§ Data for locating words and elements:
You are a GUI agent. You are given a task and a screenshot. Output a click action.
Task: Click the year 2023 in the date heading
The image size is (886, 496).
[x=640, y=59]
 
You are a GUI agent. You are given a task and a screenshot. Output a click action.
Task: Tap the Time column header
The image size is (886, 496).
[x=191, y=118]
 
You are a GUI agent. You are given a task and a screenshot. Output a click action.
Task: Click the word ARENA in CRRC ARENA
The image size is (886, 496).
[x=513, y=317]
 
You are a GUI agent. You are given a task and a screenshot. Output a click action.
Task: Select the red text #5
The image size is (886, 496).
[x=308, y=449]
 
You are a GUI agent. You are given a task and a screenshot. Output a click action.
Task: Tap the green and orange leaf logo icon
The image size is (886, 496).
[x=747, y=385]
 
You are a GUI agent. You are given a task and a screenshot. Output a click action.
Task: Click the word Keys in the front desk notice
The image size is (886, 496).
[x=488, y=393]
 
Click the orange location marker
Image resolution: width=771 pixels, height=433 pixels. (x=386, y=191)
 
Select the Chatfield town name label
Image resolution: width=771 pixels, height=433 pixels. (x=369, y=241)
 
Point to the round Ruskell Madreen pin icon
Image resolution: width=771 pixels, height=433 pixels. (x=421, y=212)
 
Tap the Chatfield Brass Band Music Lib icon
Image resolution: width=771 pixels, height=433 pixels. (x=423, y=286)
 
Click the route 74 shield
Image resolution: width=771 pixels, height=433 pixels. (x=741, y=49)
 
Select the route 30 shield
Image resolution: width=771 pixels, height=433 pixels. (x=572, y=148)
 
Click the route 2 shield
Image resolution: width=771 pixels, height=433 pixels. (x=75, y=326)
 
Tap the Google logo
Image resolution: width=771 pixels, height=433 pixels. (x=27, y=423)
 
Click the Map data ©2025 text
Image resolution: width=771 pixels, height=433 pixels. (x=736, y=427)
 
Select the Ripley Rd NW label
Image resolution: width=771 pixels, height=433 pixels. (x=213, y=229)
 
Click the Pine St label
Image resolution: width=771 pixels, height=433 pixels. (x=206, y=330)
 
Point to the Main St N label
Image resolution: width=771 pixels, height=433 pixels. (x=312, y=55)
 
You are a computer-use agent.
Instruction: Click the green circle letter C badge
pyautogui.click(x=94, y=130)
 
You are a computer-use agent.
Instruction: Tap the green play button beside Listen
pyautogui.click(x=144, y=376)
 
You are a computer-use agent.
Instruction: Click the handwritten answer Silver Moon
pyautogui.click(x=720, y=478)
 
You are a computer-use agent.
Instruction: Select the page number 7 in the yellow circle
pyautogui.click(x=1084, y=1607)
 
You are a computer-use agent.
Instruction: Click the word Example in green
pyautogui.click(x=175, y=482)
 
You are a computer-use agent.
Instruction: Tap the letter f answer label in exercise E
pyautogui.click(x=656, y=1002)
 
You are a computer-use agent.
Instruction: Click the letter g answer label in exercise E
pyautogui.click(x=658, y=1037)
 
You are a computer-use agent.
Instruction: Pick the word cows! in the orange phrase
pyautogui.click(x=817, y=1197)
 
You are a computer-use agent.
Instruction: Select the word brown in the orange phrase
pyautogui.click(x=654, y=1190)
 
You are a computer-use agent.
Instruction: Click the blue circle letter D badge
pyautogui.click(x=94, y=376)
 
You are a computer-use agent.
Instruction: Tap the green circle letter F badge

§ The problem:
Reproduce the lines from the beginning of the records through the line containing "[x=513, y=317]" as a numbered list, omitting blank lines.

§ Expected answer:
1. You are a GUI agent. You are given a task and a screenshot. Output a click action.
2. Task: Click the year 2023 in the date heading
3. The image size is (886, 496).
4. [x=640, y=59]
5. You are a GUI agent. You are given a task and a screenshot. Output a click action.
6. Task: Tap the Time column header
7. The image size is (886, 496).
8. [x=191, y=118]
9. You are a GUI agent. You are given a task and a screenshot. Output a click action.
10. Task: Click the word ARENA in CRRC ARENA
11. The image size is (886, 496).
12. [x=513, y=317]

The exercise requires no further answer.